[EXCERPT]
☆ ☆ ☆ ☆

'Up to 40 thousand could die in Israel if we don't lock down,' Energy Minister insists

Basing his estimate on a 3% fatality rate provided by doctors, Energy Minister Steinitz insists a lockdown is the only reasonable solution.

Arutz Sheva Staff ,

Energy Minister Yuval Steinitz
Energy Minister Yuval Steinitz
Arutz Sheva

103 FM interviewed Energy Minister Yuval Steinitz (Likud) on Wednesday morning regarding the latest steps taken by the government to combat the continued spread of the coronavirus epidemic. Schools have been ordered to close in 40 localities across the country, and night curfews have been imposed for the coming week, from seven o’clock at night until five in the morning.

“Its too little, too late,” Steinitz begins, referring to the “traffic light” program of which the closures and curfews are a key part. “We now have around 3,500 new virus cases being diagnosed every day, and that’s a very worrying figure. It translates to more than a million and a quarter sick people per year, if things continue at the same rate. The new regulations are better than nothing, though I have my doubts as to whether they will succeed in stabilizing the rate of increase. What I am certain about is that it will not lead to a decrease in the morbidity rate.”

Steinitz also added his assessment that at the current rate of morbidity, the country could ultimately see over 12,000 people dying as a result of the epidemic in the coming year. “Doctors are giving an estimated 3% fatality rate in the current situation,” he notes, “which translates to somewhere between 12 and 40 thousand deaths, depending on fluctuations. And add to that another 4 to 5 million people entering isolation for two weeks, at various points during the coming year – that’s the scale of it.”

☆ ☆ ☆ ☆

Continue the news report on Energy Minister Steinitz's lockdown warning, picking up right after its last sentence. The rows that come next are separate material and are not part of the news report on Energy Minister Steinitz.

[DATA RECORDS]
☆ ☆ ☆ ☆

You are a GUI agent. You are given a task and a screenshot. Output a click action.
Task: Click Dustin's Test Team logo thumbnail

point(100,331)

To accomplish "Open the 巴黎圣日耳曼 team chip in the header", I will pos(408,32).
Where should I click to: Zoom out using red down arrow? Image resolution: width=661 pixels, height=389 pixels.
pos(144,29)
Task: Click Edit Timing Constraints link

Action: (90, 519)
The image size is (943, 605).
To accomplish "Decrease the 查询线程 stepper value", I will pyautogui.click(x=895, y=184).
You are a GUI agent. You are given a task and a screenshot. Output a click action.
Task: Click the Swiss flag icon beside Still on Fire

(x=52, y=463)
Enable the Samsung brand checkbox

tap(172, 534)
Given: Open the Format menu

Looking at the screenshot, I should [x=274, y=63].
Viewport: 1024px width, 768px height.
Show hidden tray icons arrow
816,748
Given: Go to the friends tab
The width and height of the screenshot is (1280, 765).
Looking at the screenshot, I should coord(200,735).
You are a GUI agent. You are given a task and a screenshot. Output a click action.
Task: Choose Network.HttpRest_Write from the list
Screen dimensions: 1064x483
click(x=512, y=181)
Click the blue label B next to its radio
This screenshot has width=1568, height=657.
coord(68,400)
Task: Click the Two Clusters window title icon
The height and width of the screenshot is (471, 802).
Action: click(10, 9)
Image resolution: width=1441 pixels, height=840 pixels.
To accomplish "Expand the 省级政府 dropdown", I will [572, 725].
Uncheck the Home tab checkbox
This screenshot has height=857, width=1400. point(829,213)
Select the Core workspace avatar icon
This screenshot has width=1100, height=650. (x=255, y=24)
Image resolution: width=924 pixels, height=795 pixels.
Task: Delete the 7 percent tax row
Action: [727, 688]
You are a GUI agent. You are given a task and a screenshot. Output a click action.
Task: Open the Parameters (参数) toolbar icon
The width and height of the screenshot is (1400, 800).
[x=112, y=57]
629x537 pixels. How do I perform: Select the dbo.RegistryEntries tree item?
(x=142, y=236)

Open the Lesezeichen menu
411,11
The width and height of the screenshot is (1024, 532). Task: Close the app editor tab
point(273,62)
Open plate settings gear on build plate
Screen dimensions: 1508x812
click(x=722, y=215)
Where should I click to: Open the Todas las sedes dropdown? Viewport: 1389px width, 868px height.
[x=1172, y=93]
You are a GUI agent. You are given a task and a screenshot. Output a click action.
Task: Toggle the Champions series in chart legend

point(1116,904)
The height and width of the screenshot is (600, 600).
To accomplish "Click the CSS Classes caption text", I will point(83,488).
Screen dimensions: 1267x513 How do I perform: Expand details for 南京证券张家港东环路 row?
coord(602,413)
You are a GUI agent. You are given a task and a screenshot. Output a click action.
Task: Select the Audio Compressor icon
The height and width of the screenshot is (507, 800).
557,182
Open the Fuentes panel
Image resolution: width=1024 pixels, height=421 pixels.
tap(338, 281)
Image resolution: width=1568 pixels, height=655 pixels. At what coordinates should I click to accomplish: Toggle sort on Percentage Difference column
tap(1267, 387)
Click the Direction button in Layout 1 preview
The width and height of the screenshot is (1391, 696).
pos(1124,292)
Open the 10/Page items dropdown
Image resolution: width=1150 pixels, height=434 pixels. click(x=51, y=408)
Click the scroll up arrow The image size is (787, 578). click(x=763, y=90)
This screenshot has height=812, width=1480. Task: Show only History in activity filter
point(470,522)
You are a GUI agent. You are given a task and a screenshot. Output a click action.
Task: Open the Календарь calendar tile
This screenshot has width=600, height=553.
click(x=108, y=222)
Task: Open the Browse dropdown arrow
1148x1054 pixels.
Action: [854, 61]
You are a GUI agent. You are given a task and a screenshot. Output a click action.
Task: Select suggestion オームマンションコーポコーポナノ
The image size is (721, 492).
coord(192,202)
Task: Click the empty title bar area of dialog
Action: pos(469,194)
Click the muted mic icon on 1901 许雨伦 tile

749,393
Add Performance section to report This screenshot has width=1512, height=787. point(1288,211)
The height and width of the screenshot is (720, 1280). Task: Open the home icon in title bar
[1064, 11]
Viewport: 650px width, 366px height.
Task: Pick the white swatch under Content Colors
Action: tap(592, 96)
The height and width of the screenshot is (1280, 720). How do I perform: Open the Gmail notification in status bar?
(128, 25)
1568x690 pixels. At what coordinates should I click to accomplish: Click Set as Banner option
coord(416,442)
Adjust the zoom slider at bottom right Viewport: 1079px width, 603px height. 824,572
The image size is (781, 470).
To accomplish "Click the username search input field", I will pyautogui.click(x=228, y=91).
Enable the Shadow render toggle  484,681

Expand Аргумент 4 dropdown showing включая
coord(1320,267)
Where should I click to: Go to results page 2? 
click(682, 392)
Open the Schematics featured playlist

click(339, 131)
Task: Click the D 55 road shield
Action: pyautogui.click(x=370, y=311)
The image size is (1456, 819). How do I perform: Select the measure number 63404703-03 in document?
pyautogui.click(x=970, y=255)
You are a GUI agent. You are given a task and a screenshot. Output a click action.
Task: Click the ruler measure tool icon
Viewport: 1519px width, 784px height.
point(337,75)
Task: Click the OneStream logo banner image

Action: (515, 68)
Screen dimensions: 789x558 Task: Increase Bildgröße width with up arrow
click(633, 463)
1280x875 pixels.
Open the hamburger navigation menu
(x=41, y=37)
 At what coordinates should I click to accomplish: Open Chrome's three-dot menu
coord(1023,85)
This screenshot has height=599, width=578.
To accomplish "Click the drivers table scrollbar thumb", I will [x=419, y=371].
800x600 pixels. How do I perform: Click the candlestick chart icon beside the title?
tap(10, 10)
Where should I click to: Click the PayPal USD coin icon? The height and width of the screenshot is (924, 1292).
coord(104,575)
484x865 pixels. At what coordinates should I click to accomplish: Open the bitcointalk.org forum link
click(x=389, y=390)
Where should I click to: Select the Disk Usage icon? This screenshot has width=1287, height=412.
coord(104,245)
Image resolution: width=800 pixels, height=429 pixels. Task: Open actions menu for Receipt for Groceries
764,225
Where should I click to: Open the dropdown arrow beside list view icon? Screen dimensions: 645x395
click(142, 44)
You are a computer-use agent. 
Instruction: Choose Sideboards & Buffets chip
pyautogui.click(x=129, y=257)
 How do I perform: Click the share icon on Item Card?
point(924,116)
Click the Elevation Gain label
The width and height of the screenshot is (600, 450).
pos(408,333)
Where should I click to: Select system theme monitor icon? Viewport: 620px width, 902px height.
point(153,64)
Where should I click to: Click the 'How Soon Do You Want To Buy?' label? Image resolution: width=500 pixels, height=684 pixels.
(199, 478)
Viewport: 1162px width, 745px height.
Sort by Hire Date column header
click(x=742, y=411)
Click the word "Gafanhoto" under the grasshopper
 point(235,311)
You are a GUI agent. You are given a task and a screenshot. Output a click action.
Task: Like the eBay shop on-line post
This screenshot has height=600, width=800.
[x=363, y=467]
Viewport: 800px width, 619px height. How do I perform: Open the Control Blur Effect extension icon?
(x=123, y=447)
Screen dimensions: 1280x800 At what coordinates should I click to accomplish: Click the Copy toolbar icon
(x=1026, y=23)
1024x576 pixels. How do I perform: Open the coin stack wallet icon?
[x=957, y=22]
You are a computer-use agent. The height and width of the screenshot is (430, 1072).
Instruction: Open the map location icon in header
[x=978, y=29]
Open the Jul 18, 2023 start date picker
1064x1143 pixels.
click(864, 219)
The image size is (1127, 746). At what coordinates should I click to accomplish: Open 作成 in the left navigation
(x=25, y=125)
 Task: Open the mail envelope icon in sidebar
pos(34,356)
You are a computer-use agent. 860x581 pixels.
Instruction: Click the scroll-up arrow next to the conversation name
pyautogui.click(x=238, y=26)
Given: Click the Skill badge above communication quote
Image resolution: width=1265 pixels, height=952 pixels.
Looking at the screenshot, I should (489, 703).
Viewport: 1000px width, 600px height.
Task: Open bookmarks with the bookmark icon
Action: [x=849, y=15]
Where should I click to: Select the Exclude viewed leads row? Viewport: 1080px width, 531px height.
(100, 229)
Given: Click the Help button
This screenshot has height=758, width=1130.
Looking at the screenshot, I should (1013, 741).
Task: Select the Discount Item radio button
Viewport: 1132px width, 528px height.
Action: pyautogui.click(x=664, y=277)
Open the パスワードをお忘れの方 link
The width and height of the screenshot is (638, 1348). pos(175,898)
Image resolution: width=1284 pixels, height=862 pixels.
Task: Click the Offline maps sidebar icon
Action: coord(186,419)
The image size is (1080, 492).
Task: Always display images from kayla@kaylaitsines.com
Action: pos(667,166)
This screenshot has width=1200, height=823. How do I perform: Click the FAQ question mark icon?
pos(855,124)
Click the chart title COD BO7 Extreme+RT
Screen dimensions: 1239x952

☆ ☆ ☆ ☆

[OUTPUT FOR THIS EXERCISE]
In fact, Steinitz was even more pessimistic, saying that he believes that “the rate is going to increase even more. That’s why I say it’s better to suffer through two tough weeks of lockdown, with only essential services permitted to remain in operation, rather than a whole year of gradual ‘bleeding.’ What’s the question? We saw that the March-April lockdown did lead to a substantial decrease in the rate of contagion, and surely a lockdown such as that is better than the scenarios I described?

“We definitely need another lockdown,” he insisted, adding that, “If we do it right, we can at least avoid the necessity of a third closure.” He also noted that the United Kingdom, faced with a new rise in cases, has made what may seem the draconian decision to ban all public gatherings numbering more than six people, after just a thousand new cases per day. Compared to the far smaller Israeli population, “that’s equivalent to around 300 new cases per day here,” he says.

In summation, Steinitz claimed that, “The economy will be much more severely impacted by more than half a year or up to a year of high contagion rates than by a ‘breathable’ lockdown for a couple of weeks. That's why a lockdown is my recommendation.”